The North Face Shelbe Raschel Hoodie is loved by many for its stylish cut, plush lining, and superior wind-resistance. Mobility is good from the decently stretchy fabric, and soft internal comfort cuffs help seal in warmth. However, the hood is small and has no adjustment system, so despite how bomber this is against the wind, there's no way to cinch down the hood to adequately protect against gusts. The Shelbe is also very heavy and, because of the thick lining, not very breathable. All in all, this is a fine layer for more urban activities, but should not be considered for technical undertakings.
The North Face Shelbe Raschel Hoodie Review
Cons: Heavy, ill-fitting non-adjustable hood, poor breathability, not very versatile
Manufacturer: The North Face
Our Analysis and Test Results
The Shelbe Raschel Hoodie is plush and warm with excellent wind-resistance, but it's heavy and doesn't have advanced enough features for anything too serious.
This is the category where the Shelbe performs the best. Plush lining provides a lot of warmth, and the air permeability of the highly wind-resistant WindWall material is rated at less than 10 CFM (cu ft/min). Typically this isn't a desirable feature in a softshell because it means breathability is very poor, which is, no surprise, exactly what we see with this jacket. If you won't be working up a sweat, and just want to stay warm on windy or snowy days, then this could be a fine choice. However, if you need your body to breathe or you think you might get caught in the rain, not so much. It repels water for a time but, eventually, moisture will come through, and, when it does, the fuzzy lining holds it in, making for a cold and miserable experience. Additionally, the hood on the Shelbe is shallow and has no adjustment system so, if gusts of winds catch you by surprise, the hood won't protect you much and may fly off completely.

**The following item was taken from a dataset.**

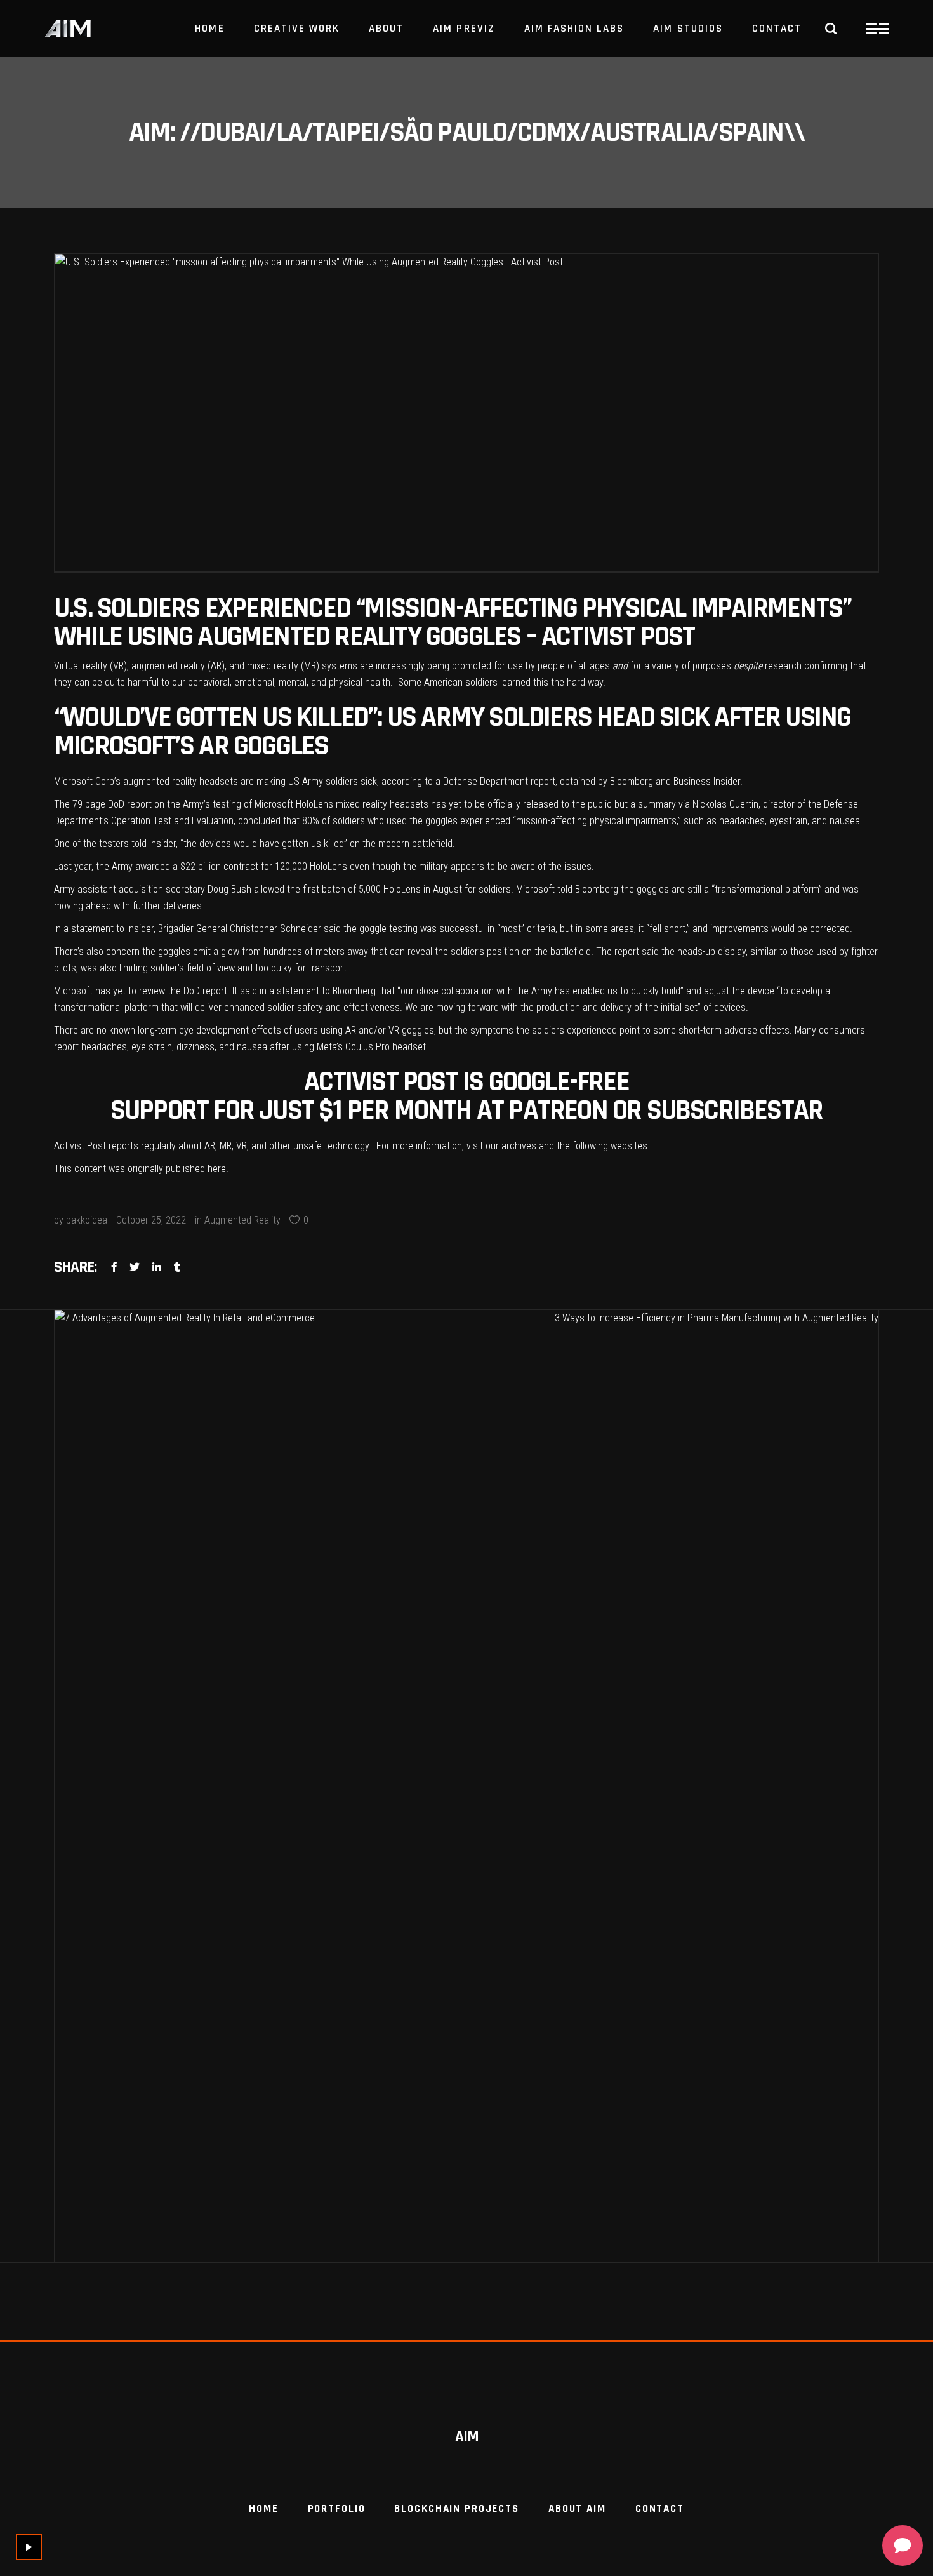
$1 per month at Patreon (463, 1110)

This jacket provides very little breathability. The main selling point is the fact that it's windproof with very little permeability, so it's no wonder it didn't score well in this category. If you're walking to work or taking the dog to the park for an easy stroll in wind or light snow, this will be fine. But if you're planning to engage in anything even remotely aerobic, this isn't the right softshell to consider.
The Shelbe is so-so in this category. For how thick and heavy it is, it's decent, even through the shoulders and arms. The hips run a bit narrow, though, and the hood is not particularly deep or spacious, especially if you have a long neck or larger head.
A medium Shelbe Raschel will weigh you down a whopping 29.4 ounces. It's the current heaviest contender in our review by a full 8 ounces. If you're commuting via your car or the subway to work or school, it won't matter, and the heft may be seen as a good thing because it's a cozy and warm jacket. But if space or weight are at all at a premium, steer clear.
We also can't award high marks here. Other than the plush interior lining, windproof fabric, and the "comfort cuffs" at the wrists, the Shelbe Raschel doesn't offer a lot. There are only two hand pockets (zippered), and the hood doesn't adjust or cinch tight, so gusts of wind are prone to blow it off the head and allow cold to enter at the sides. This is a simple jacket for simple outings.
This is an entry-level jacket at an entry-level price. It's not feature-rich or technical, but it is warm, comfortable, and good looking. If you need something simple for chilly weather and don't want to spend a ton, this is a fine choice, particularly if you can find it on sale.
The Shelbe Raschel Hoodie isn't a bad jacket; it's just simplistic and heavy with an unfortunate hood. The material is decently moveable and highly wind-resistant, and mobility is okay, but don't expect to take on anything too aerobic or that would require properly sealing out the elements — you won't be happy. Stick to simple strolls close to home, and all should be well.